Our Hunt For Clean Produce!

Our Hunt For Clean Produce!

We are constantly on the look-out for clean produce. We feel our current range is passable at this time, but we would love to be more consistent in our offerings. With crop rotation there is produce that we cannot get despite the fact it might be the season. “Crop rotation is the practice of planting different crops sequentially on the same plot of land to improve soil health, optimize nutrients in the soil, and combat pest and weed pressure.” (Rodale institute). 

Our search for new partner farms takes us all over Vietnam, but mainly to DakLak and Lam Dong provinces as that is where you find the majority of farming in Vietnam.

I wanted to share our latest experiences with you. They seriously made me consider so many things about being in this business. At the end of the day, my conclusion is: we are doing the right thing and we are climbing a mountain – the view is amazing from up there!
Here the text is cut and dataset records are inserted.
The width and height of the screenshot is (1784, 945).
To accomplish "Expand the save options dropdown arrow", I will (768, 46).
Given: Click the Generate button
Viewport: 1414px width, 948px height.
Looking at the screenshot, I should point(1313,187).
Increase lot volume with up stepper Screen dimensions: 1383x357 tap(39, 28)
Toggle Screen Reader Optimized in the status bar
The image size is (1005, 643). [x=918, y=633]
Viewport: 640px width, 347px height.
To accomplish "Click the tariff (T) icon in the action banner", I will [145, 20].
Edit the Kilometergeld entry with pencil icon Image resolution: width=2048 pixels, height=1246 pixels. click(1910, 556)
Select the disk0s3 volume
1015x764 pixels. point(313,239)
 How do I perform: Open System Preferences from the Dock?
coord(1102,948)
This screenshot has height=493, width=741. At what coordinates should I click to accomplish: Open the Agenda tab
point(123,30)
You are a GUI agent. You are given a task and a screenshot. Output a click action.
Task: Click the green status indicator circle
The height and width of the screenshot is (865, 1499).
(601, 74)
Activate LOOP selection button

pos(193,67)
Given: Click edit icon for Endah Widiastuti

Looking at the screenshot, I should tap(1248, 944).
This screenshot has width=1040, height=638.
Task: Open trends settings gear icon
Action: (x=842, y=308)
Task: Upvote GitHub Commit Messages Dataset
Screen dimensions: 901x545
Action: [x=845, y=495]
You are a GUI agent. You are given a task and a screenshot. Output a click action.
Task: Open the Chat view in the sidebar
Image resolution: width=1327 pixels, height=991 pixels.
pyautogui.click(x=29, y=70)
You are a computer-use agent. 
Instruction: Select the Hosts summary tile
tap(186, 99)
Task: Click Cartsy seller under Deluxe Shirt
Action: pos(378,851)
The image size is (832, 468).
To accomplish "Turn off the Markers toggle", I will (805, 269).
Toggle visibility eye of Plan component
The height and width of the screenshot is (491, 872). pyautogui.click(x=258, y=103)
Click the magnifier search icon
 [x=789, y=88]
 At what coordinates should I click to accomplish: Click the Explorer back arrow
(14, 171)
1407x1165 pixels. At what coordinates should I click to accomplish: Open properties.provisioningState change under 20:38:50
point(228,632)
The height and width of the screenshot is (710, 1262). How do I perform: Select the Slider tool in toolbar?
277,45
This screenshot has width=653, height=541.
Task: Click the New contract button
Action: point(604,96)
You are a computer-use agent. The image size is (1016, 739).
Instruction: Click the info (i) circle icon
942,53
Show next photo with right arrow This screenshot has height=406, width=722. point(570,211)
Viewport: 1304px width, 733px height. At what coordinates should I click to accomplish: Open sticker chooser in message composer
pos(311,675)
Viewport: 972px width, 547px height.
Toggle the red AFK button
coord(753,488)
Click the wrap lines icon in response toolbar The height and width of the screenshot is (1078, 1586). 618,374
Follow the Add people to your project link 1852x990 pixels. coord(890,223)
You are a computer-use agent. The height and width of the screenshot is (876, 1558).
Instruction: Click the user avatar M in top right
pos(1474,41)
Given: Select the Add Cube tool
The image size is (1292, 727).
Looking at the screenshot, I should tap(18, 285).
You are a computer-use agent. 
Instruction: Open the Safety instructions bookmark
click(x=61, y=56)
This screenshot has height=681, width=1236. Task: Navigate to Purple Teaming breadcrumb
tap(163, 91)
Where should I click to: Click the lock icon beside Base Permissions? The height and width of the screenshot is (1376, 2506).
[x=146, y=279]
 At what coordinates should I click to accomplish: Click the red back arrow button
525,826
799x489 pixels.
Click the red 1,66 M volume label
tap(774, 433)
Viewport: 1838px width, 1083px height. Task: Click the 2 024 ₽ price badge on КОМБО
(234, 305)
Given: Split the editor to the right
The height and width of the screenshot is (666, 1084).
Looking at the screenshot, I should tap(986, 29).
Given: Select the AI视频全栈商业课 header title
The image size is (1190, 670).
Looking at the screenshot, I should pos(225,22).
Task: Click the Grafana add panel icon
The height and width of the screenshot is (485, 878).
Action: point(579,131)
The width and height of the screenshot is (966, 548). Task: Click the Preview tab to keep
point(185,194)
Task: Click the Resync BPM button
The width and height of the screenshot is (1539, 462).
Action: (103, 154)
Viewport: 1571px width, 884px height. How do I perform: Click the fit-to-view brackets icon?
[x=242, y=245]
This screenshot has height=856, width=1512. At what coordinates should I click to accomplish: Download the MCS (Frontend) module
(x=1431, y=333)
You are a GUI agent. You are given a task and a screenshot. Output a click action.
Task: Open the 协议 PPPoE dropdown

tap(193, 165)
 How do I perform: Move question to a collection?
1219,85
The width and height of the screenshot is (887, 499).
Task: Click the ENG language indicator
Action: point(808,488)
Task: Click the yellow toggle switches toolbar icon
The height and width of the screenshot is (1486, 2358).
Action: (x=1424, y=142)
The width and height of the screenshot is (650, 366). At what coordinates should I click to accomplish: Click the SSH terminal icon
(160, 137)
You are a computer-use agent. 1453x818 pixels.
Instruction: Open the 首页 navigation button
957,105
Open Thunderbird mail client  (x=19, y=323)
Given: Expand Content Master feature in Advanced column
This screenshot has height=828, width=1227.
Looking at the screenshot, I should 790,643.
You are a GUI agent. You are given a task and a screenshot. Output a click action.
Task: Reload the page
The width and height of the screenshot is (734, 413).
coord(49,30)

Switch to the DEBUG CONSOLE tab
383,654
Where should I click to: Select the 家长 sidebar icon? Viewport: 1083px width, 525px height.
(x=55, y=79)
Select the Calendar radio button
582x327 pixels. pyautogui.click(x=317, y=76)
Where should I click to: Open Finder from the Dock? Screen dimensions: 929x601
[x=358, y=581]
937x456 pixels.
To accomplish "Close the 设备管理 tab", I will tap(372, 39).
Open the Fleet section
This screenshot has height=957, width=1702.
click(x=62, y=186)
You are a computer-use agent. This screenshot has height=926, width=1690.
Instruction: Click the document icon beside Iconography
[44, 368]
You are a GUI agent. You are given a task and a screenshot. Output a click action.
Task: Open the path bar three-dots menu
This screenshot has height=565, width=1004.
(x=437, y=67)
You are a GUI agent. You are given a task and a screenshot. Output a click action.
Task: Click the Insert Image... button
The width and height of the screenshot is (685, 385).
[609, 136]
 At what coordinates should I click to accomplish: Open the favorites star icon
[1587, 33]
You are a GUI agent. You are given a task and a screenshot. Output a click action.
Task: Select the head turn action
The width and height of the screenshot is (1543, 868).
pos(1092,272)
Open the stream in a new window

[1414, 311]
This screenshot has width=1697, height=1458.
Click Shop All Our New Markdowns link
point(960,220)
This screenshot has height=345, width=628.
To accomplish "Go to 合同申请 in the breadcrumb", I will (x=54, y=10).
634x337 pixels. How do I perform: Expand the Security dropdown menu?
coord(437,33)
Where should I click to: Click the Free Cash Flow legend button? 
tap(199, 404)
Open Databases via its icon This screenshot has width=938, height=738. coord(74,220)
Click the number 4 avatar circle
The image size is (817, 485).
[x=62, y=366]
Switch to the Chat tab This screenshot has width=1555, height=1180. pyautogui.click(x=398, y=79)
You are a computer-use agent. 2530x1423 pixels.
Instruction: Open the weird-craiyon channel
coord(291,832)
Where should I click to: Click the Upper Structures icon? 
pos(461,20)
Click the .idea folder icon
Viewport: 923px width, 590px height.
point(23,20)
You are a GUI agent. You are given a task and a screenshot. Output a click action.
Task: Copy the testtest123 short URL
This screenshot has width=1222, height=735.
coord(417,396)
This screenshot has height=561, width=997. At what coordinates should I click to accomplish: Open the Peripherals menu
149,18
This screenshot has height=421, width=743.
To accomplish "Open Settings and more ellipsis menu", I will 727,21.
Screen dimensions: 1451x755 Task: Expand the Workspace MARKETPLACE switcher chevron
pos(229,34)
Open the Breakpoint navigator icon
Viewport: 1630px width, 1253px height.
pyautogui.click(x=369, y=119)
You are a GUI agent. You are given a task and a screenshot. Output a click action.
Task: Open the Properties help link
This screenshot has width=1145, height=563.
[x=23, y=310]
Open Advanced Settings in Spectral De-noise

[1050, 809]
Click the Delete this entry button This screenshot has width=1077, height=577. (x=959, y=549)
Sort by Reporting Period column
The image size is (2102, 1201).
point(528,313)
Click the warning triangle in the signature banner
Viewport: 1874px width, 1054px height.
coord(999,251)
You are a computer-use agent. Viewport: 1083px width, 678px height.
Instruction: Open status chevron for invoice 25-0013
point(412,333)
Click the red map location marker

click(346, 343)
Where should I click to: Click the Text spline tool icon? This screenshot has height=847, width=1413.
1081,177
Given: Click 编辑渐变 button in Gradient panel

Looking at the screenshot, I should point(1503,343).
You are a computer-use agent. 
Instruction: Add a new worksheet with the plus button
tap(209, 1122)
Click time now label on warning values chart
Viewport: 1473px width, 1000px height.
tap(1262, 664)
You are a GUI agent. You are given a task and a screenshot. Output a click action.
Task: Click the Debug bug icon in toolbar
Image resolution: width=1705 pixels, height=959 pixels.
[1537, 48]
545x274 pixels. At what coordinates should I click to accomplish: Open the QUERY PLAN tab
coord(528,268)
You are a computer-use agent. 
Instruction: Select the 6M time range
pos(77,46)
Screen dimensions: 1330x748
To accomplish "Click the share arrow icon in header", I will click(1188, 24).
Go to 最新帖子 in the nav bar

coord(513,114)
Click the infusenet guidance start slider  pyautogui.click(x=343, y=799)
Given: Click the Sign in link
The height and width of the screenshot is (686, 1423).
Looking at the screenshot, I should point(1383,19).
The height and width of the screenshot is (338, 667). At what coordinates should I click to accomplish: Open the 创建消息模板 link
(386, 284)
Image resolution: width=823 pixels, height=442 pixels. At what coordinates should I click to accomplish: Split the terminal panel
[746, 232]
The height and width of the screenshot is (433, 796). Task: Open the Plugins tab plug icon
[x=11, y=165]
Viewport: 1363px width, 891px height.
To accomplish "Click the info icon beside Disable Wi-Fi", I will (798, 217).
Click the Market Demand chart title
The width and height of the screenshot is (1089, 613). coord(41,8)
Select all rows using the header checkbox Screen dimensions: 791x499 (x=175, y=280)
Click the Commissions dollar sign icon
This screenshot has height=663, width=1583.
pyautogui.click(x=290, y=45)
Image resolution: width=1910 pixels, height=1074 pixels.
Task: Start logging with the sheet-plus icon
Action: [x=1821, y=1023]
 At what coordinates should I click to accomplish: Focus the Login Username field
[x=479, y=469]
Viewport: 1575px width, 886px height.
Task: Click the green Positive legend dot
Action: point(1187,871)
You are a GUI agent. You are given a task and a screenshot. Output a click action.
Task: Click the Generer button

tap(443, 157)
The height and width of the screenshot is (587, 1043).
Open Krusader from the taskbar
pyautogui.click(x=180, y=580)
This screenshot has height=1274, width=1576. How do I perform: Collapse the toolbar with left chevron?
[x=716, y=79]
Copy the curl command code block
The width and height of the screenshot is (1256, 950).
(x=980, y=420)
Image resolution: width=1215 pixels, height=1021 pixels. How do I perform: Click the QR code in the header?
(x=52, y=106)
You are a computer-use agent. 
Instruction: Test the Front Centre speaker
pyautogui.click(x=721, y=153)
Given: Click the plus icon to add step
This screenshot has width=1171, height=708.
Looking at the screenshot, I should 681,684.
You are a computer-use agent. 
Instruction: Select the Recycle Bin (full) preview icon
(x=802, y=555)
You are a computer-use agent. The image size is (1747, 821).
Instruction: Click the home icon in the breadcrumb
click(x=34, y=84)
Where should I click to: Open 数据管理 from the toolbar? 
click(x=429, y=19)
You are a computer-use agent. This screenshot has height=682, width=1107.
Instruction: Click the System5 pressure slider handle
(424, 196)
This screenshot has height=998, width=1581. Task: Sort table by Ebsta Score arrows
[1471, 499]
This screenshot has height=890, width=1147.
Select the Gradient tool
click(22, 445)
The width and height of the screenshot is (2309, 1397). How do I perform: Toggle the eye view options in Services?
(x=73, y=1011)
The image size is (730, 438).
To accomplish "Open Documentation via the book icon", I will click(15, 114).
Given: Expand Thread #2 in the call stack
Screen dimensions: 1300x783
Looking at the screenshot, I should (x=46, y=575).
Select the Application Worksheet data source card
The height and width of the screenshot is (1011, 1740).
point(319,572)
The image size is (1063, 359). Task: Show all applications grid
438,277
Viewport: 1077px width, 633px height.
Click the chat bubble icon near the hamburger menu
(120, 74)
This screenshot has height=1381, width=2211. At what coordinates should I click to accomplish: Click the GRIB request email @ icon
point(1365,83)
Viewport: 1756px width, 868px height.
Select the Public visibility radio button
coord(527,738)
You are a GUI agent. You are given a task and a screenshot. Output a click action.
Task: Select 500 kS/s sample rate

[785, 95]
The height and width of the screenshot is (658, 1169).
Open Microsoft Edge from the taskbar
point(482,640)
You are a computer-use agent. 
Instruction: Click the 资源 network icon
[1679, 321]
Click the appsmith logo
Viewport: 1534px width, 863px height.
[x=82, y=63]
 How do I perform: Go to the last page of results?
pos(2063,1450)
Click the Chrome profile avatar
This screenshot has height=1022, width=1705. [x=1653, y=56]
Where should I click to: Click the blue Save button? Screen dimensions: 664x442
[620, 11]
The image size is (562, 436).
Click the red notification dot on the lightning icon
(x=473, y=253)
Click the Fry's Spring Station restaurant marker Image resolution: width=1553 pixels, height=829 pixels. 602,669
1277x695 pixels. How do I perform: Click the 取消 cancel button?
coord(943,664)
Our hunt for clean produce

Farm 1 – sounds like an amazing place, in our many conversations with them we hear about their farming processes. The complete lack of pesticides. They even just received an organic certificate within the past year.  

A few months back when preparing a presentation I came across a new set of organic standards here in Vietnam: Vietnam Certified Organic (VCO). Needless to say, I was thrilled to learn that The Ministry of Science and Technology has issued and published a set of Vietnam National Organic Standards! For all these years this is what we really wanted to see. 

I have not seen (m)any stickers on produce indicating the produce lives up to these standards, but the rules are here now and farm 1 has the certificate. 

What I also learned during my presentation writing is that: currently farmers and retailers are paying the operating fee for the VCO certificate. I am not sure if this means they pay for the costs in relation to getting the certificate; this would be very much in line with USDA or EU organic certification (one of the reasons these products are very expensive). Or do they pay a “donation” or something something and then they can apply for the certificate. Same same? I don’t quite know. 

We see the test results from Farm 1 and the organic certificate is sent to us, we feel the victory of “bringing home” yet another amazing farm that we can support and in return we can supply more consistent produce to our customers. 

Of course we want to test the produce ourselves and so we do. Testing is extremely expensive, in part because we test for many components and because we test for some specific pesticides that are outside of what the test centers test for in a “normal” test. We start off with red pepper and tomatoes (they are on the dirty dozen list and more likely to have pesticides) – the pepper results come back positive with 4 different fungicides and the tomatoes with 3, but the fruit we test is all clean.  

Long story short, it turns out Farm 1 is really not a farm, but a wholesaler buying from various farms in DaLat. The only produce they have control over are the fruits. 

Going through this whole process, trusting the people we have many and long conversations with, seeing the photos of the farms and the farmers; and building a relationship. Thanking them for doing the work they do, to find out that it was really all just a performance. On a personal level I am extremely hurt, my ego is bruised. I know that is the smallest part, but I do feel thankful our due diligence takes us through several checks allowing us to catch issues like these.  


Farm 2: We looked at this farm a wee while back. It looked really good, the only thing that sort of made us pause and think was the price of the produce. We were surprised that it was quite low compared to our other suppliers (most we had since we started our business 3+ years ago). What was good though, was they were in the process of applying for USDA organic. We left it at that. Then circled back again a month or so ago. Prices had changed and were very much in line with what we get from our other partner farms. They are still in the process of applying for USDA they tell us. Again we have many long conversations, we see photos and we get to know them. We test and lo and behold, the yellow pepper this time has herbicide residue. 

We confront them, have more talks, however this time the connection seems to fall out quite frequently and then suddenly there is no connection making a conversation difficult. We do learn that Farm 2 decided not to apply for USDA (all of the sudden) as it would make the produce much more expensive – we could have told them this when we first spoke to them more than 6 months ago. It also turns out they do not own or control the farms they said they did and are essentially wholesalers as with Farm 1 (no relation). 

Anyhow as of today, farm 2 is continuing to sell their “organic” produce on FaceBook and my heart breaks yet again because they are ruining it for all the very few farmers who are actually doing the right thing. I know only the yellow pepper tested positive, but for one we cannot trust them and secondly you cannot spray only one type of crop without affecting the others and the soil. Not to mention the farmer who is spraying the chemicals!